__Dataset records__:

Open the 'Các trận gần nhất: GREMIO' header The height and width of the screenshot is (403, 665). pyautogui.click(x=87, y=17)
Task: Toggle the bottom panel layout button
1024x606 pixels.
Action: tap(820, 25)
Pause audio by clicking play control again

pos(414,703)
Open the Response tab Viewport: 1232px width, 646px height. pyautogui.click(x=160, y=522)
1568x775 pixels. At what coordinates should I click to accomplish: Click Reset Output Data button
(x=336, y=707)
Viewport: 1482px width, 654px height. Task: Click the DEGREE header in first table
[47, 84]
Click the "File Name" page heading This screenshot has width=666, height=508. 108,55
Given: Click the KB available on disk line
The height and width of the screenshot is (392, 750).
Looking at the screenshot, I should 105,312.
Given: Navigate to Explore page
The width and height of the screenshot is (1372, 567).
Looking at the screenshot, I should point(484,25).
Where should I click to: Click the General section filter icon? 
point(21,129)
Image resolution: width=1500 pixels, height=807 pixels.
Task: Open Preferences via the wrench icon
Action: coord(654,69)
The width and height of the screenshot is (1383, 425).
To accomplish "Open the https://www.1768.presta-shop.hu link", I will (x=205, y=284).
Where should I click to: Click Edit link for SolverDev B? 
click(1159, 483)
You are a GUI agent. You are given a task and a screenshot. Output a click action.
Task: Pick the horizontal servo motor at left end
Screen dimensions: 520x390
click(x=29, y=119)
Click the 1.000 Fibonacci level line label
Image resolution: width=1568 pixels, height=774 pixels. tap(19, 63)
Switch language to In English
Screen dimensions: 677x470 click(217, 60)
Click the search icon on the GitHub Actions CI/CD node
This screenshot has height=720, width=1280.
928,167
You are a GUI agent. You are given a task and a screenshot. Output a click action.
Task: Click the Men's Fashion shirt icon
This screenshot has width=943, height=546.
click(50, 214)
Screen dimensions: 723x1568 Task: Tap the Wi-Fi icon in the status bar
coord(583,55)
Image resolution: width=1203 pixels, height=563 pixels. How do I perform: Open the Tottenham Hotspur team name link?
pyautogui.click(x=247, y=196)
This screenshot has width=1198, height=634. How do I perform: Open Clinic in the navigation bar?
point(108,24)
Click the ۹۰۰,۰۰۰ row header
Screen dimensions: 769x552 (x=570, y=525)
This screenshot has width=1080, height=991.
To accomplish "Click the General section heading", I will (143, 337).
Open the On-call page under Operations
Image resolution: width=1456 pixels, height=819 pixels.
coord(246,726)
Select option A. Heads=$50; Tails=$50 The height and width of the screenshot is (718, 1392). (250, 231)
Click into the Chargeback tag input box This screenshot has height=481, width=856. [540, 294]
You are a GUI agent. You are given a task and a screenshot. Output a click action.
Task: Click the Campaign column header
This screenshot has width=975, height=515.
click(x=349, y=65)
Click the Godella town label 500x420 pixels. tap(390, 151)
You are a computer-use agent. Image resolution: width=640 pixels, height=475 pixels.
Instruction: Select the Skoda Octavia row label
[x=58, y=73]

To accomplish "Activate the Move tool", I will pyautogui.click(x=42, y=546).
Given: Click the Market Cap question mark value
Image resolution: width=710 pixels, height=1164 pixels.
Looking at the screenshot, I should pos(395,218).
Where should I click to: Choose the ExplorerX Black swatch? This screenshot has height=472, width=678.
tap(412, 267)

__Work item__: Copy all of the entries above exactly as shown.

__Exercise answer__:
Open the 'Các trận gần nhất: GREMIO' header The height and width of the screenshot is (403, 665). pyautogui.click(x=87, y=17)
Task: Toggle the bottom panel layout button
1024x606 pixels.
Action: tap(820, 25)
Pause audio by clicking play control again

pos(414,703)
Open the Response tab Viewport: 1232px width, 646px height. pyautogui.click(x=160, y=522)
1568x775 pixels. At what coordinates should I click to accomplish: Click Reset Output Data button
(x=336, y=707)
Viewport: 1482px width, 654px height. Task: Click the DEGREE header in first table
[47, 84]
Click the "File Name" page heading This screenshot has width=666, height=508. 108,55
Given: Click the KB available on disk line
The height and width of the screenshot is (392, 750).
Looking at the screenshot, I should 105,312.
Given: Navigate to Explore page
The width and height of the screenshot is (1372, 567).
Looking at the screenshot, I should point(484,25).
Where should I click to: Click the General section filter icon? 
point(21,129)
Image resolution: width=1500 pixels, height=807 pixels.
Task: Open Preferences via the wrench icon
Action: coord(654,69)
The width and height of the screenshot is (1383, 425).
To accomplish "Open the https://www.1768.presta-shop.hu link", I will (x=205, y=284).
Where should I click to: Click Edit link for SolverDev B? 
click(1159, 483)
You are a GUI agent. You are given a task and a screenshot. Output a click action.
Task: Pick the horizontal servo motor at left end
Screen dimensions: 520x390
click(x=29, y=119)
Click the 1.000 Fibonacci level line label
Image resolution: width=1568 pixels, height=774 pixels. tap(19, 63)
Switch language to In English
Screen dimensions: 677x470 click(217, 60)
Click the search icon on the GitHub Actions CI/CD node
This screenshot has height=720, width=1280.
928,167
You are a GUI agent. You are given a task and a screenshot. Output a click action.
Task: Click the Men's Fashion shirt icon
This screenshot has width=943, height=546.
click(50, 214)
Screen dimensions: 723x1568 Task: Tap the Wi-Fi icon in the status bar
coord(583,55)
Image resolution: width=1203 pixels, height=563 pixels. How do I perform: Open the Tottenham Hotspur team name link?
pyautogui.click(x=247, y=196)
This screenshot has width=1198, height=634. How do I perform: Open Clinic in the navigation bar?
point(108,24)
Click the ۹۰۰,۰۰۰ row header
Screen dimensions: 769x552 (x=570, y=525)
This screenshot has width=1080, height=991.
To accomplish "Click the General section heading", I will (143, 337).
Open the On-call page under Operations
Image resolution: width=1456 pixels, height=819 pixels.
coord(246,726)
Select option A. Heads=$50; Tails=$50 The height and width of the screenshot is (718, 1392). (250, 231)
Click into the Chargeback tag input box This screenshot has height=481, width=856. [540, 294]
You are a GUI agent. You are given a task and a screenshot. Output a click action.
Task: Click the Campaign column header
This screenshot has width=975, height=515.
click(x=349, y=65)
Click the Godella town label 500x420 pixels. tap(390, 151)
You are a computer-use agent. Image resolution: width=640 pixels, height=475 pixels.
Instruction: Select the Skoda Octavia row label
[x=58, y=73]

To accomplish "Activate the Move tool", I will pyautogui.click(x=42, y=546).
Given: Click the Market Cap question mark value
Image resolution: width=710 pixels, height=1164 pixels.
Looking at the screenshot, I should pos(395,218).
Where should I click to: Choose the ExplorerX Black swatch? This screenshot has height=472, width=678.
tap(412, 267)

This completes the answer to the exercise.